In the central nave stand three unique sculptures in which Shonibare reinterprets masterpieces of Greek and Roman antiquity. In each work, Shonibare's figures are transformed by the artist's uniquely designed signature Dutch wax batik patterns that are painted directly onto the surface. Each bears a bespoke handmade globe as its head that depicts a contemporary map, alluding to a form of universal identity. Reimagining these classical myths for the present day, Shonibare retains the dramatic impact of the original statues.
Doryphoros, one of the best known Greek sculptures, is an important early example of classical realism. In this work Shonibare depicts a muscular athlete, the sculpture's naked form exemplifying the archetype of masculine athleticism and strength. The writings of Joachim Johann Winckelmann, a German art historian, were influential to Shonibare when creating this series. Winckelmann believed white marble classical sculpture to represent the embodiment of ideal beauty. In this work Shonibare manipulates the aesthetics of the form to challenge the accepted definition of the idealised body.
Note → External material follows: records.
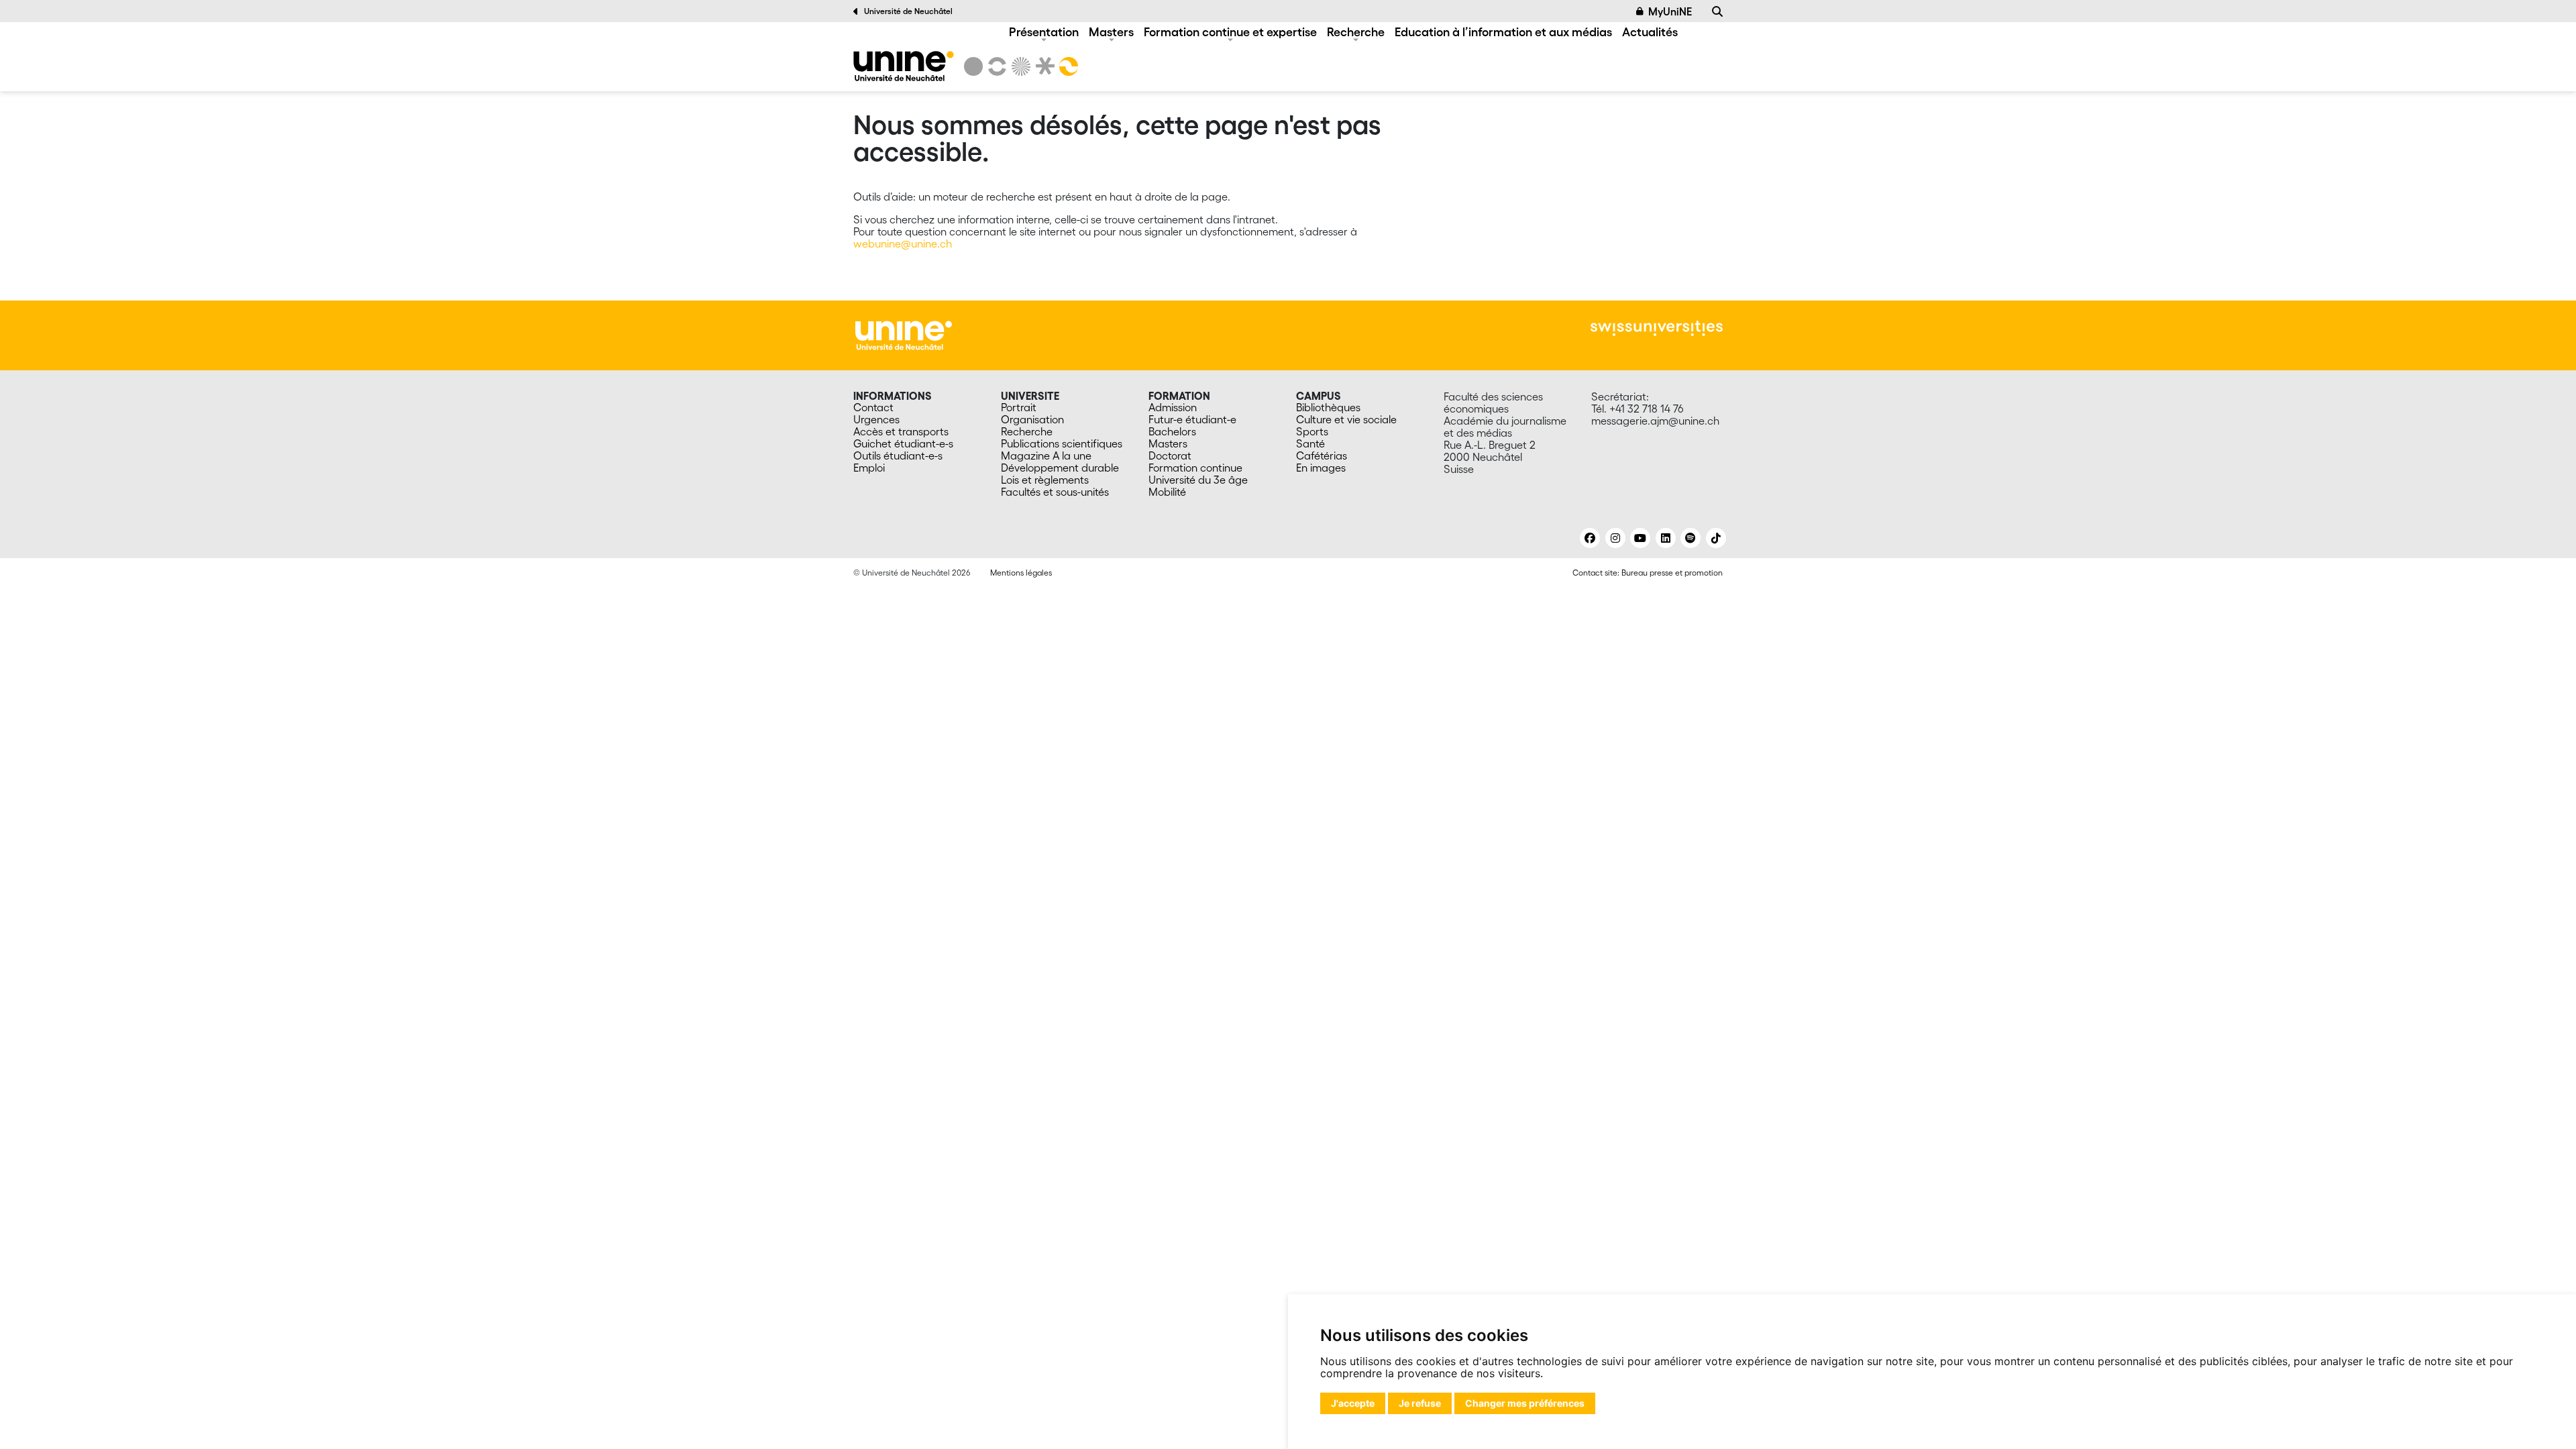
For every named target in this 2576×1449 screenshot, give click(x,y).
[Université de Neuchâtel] (973, 66)
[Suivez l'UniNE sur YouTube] (1640, 538)
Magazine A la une (1046, 455)
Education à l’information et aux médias (1503, 32)
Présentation (1044, 32)
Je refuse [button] (1420, 1403)
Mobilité (1167, 492)
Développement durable (1060, 468)
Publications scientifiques (1061, 443)
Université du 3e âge (1198, 480)
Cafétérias (1321, 455)
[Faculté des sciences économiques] (1067, 66)
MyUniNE (1670, 11)
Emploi (869, 468)
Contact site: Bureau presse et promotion (1647, 572)
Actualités (1650, 32)
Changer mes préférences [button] (1525, 1403)
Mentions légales (1021, 572)
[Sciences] (1019, 66)
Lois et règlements (1045, 480)
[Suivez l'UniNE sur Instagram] (1615, 538)
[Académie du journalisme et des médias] (903, 66)
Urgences (876, 419)
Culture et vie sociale (1346, 419)
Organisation (1032, 419)
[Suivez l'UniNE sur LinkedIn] (1666, 538)
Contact (873, 407)
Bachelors (1172, 431)
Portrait (1018, 407)
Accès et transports (901, 431)
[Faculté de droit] (1042, 66)
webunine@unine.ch (902, 243)
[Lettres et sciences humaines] (995, 66)
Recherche (1356, 32)
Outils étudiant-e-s (898, 455)
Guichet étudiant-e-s (903, 443)
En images (1321, 468)
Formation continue (1195, 468)
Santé (1310, 443)
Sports (1312, 431)
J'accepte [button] (1353, 1403)
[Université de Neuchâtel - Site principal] (903, 334)
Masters (1111, 32)
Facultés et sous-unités (1055, 492)
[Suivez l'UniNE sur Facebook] (1590, 538)
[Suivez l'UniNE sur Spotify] (1690, 538)
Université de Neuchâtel (908, 11)
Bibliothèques (1328, 407)
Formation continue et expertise (1230, 32)
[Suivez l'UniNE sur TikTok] (1716, 538)
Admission (1172, 407)
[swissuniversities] (1657, 328)
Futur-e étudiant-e (1192, 419)
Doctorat (1169, 455)
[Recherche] (1717, 11)
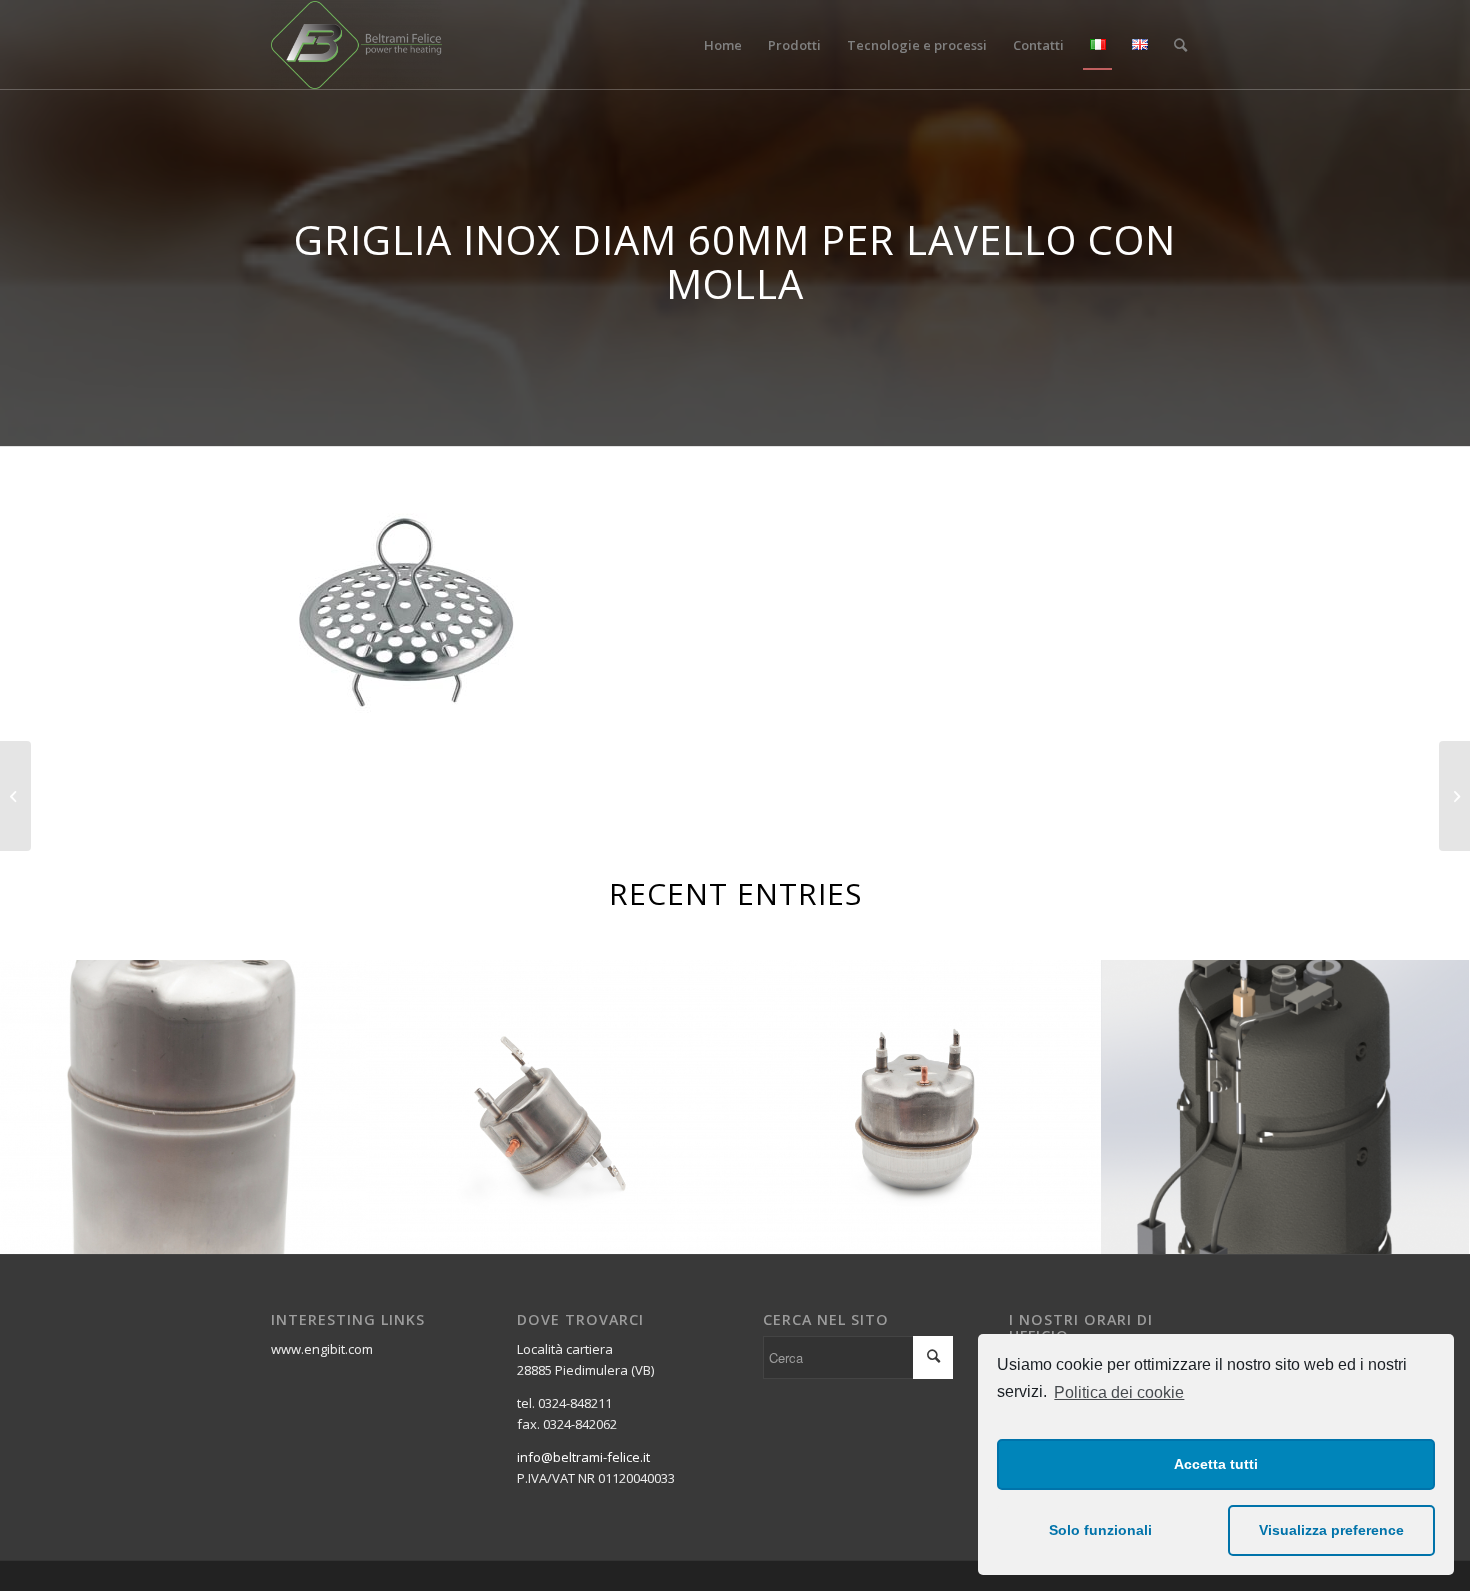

Shonibare also reimagines Discobolus, portraying the eternally youthful, naked athlete paused in contemplation as he prepares to throw the discus. Created for the exhibition ‘From Life', which launched the Royal Academy of Arts' 250th anniversary celebrations in 2018, Shonibare captures the instant immediately before the athlete launches himself forward for the throw. Shonibare's inspiration for this sculpture is a Roman copy of a now lost bronze work, excavated in the Appian Way by the dealer Gavin Hamilton in 1792, and housed in the collection of The Vatican Museums.
The winged figure of Cupid, the God of desire, erotic love, affection and attraction clutches a bow which represents his source of power. In classical mythology, a person, or even a deity, who is shot by Cupid's arrow, is filled with uncontrollable desire. Based on a Roman copy of a bronze work dating from the fourth century BC, the original statue was also excavated by Gavin Hamilton. The Roman sculpture was subsequently sold to the collector Charles Townley. In correspondence regarding the sale, Hamilton described this statue as ‘by much the finest extant for beauty, as well as preservation' and urged the prospective collector to ‘preserve it, by putting it in a case lined with black velvet'. The British Museum later acquired the sculpture in 1805.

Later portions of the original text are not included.